I was surprised that we were able to collect something from every color in the rainbow in less than two hours of driving. How could I resist making an ombre garland with all those pretty colors?
I've made a few wreaths with evergreen boughs before and the concept is very similar for a garland. It couldn't be simpler or much less expensive (it was actually free for me since I had the floral supplies on hand already).
To make a similar garland, you'll need a good collection of leaves and plants. Try to find plants that are either already pretty dry or that will dry out well (flowers usually do not dry that well). It can get a little messy, so try organizing everything on a canvas drop cloth to make clean up easy.

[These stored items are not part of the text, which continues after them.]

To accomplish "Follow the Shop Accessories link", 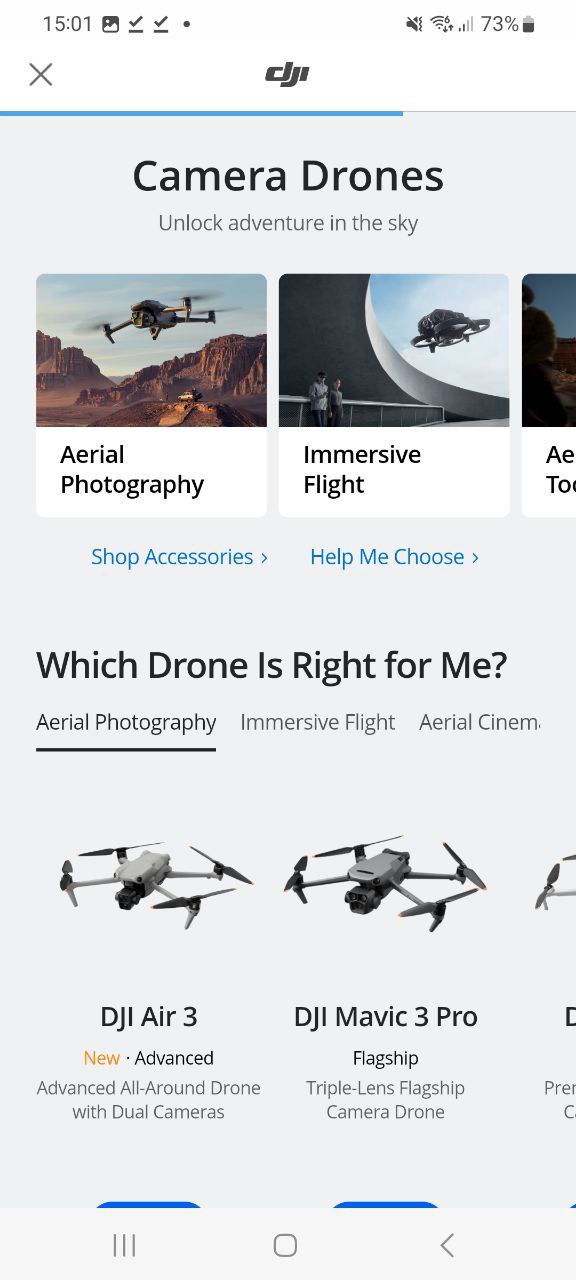I will [179, 557].
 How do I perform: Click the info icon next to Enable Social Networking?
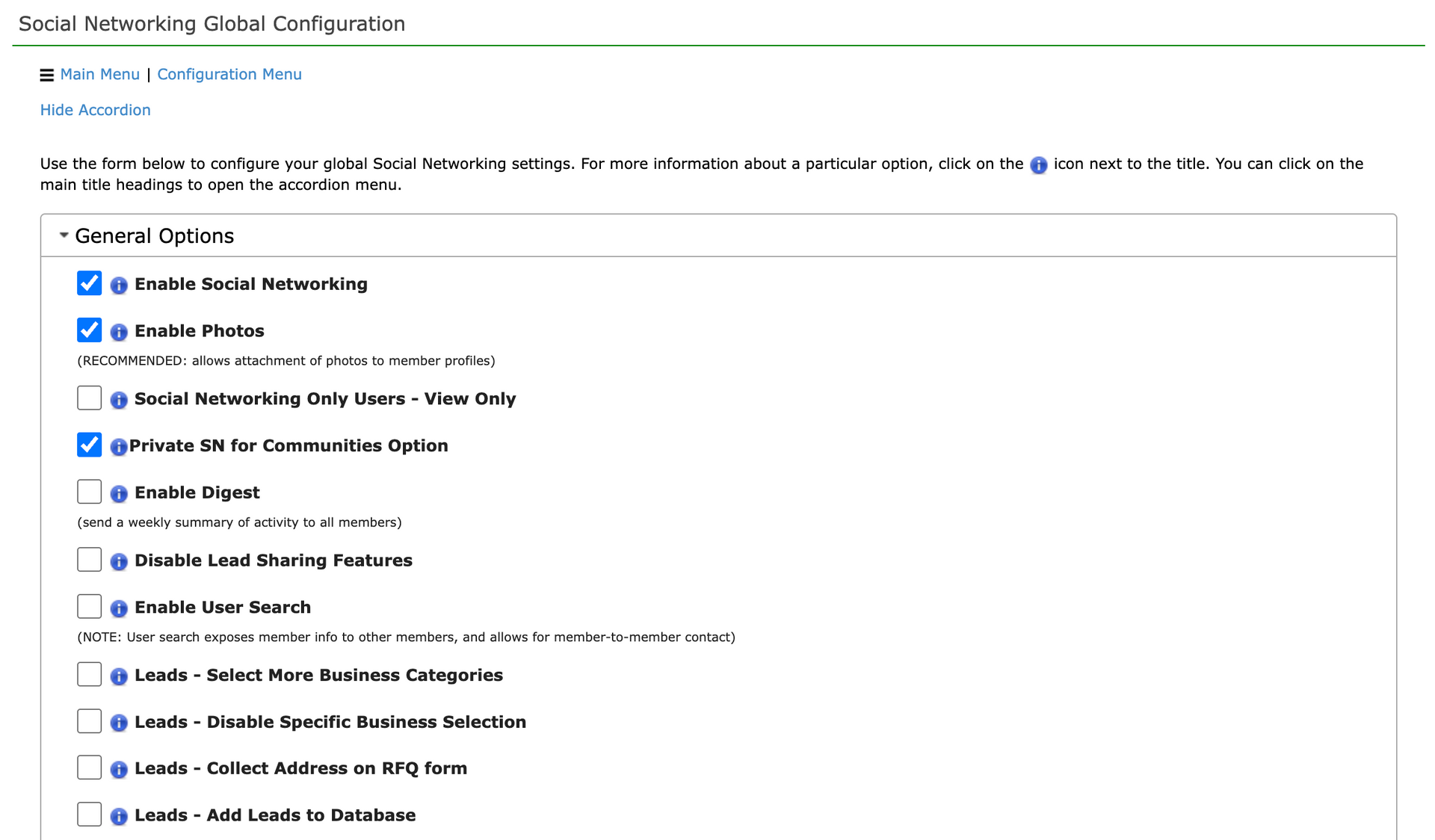[118, 285]
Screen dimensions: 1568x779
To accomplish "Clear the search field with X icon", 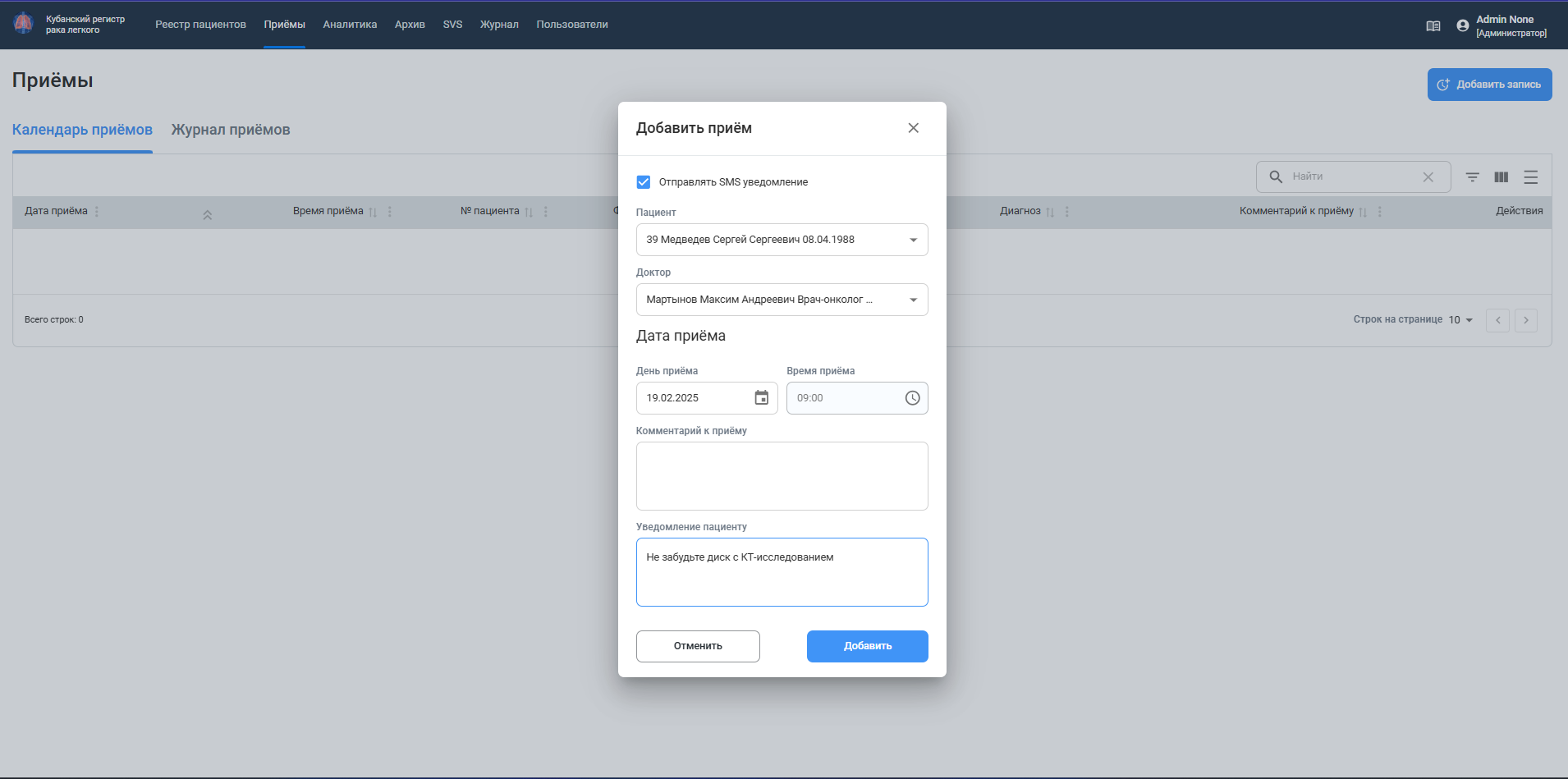I will pyautogui.click(x=1428, y=177).
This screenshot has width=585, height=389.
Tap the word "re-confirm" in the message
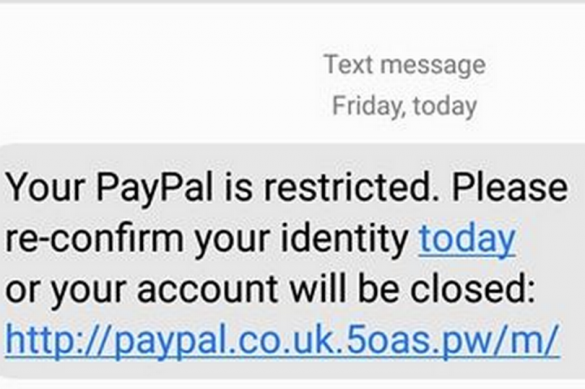94,239
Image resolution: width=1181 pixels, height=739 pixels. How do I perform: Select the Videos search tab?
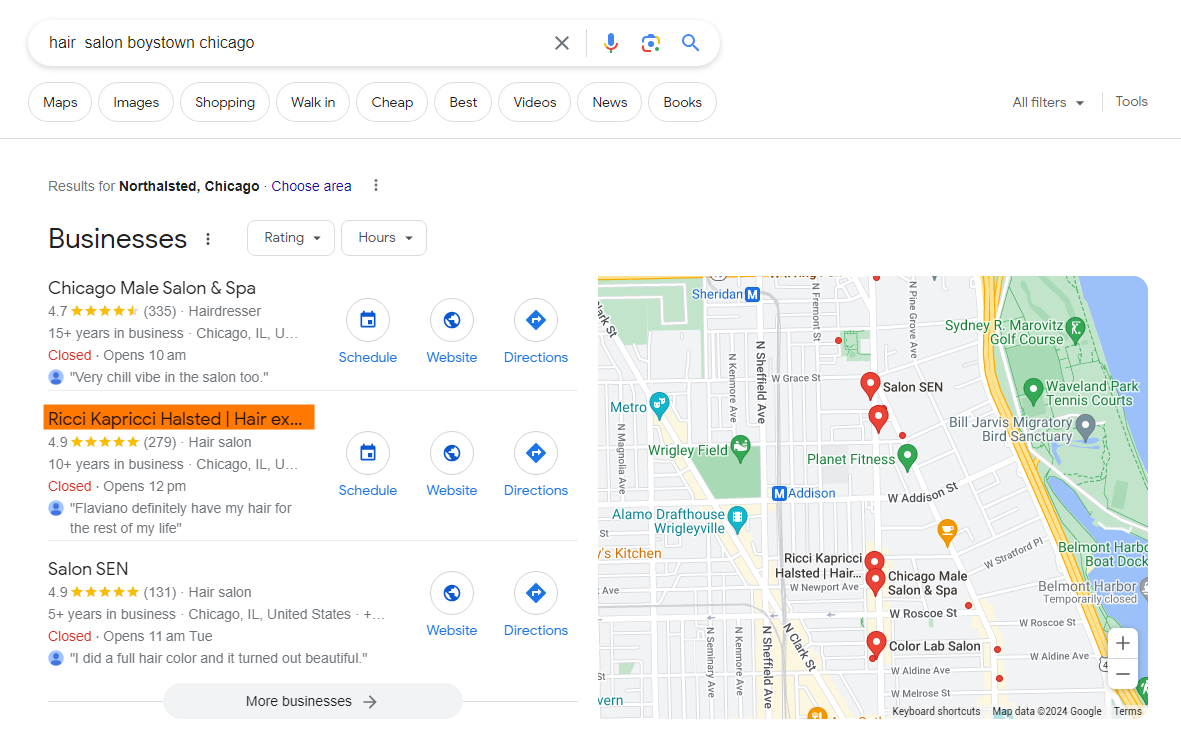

Here are a few things I used:
You'll for sure want two thicknesses of floral wire, wire clippers and floral shears. The Dried Material Preservative (available at craft stores) is optional, but is actually pretty helpful for keeping the brittle, dry plants more soft and pliable. And actually I've been giving my garland a light misting with this stuff every few days, just to give it a little more life.
So, I would say the trickiest part here is figuring out the flow of the garland. I wanted mine to have a gradient or ombre look, so it took a little planning to get the right plants with the right color in the right area of the swag so there was a good balance to the thing. I knew I wanted the juniper berries in the middle though, and the red leaves in the corners and the white grass at the ends, so then it was just a matter of filling in the rest.
Once all your foliage is ready to go, and you have a good sense of how long your finished garland will be (mine is about 15 ft long), measure out three equal lengths of thick floral wire and then braid the wire. It doesn't have to be perfect at all - and don't stress if the wires get a little tangled. The idea is you want a thicker but still pliable surface to tie the flowers to.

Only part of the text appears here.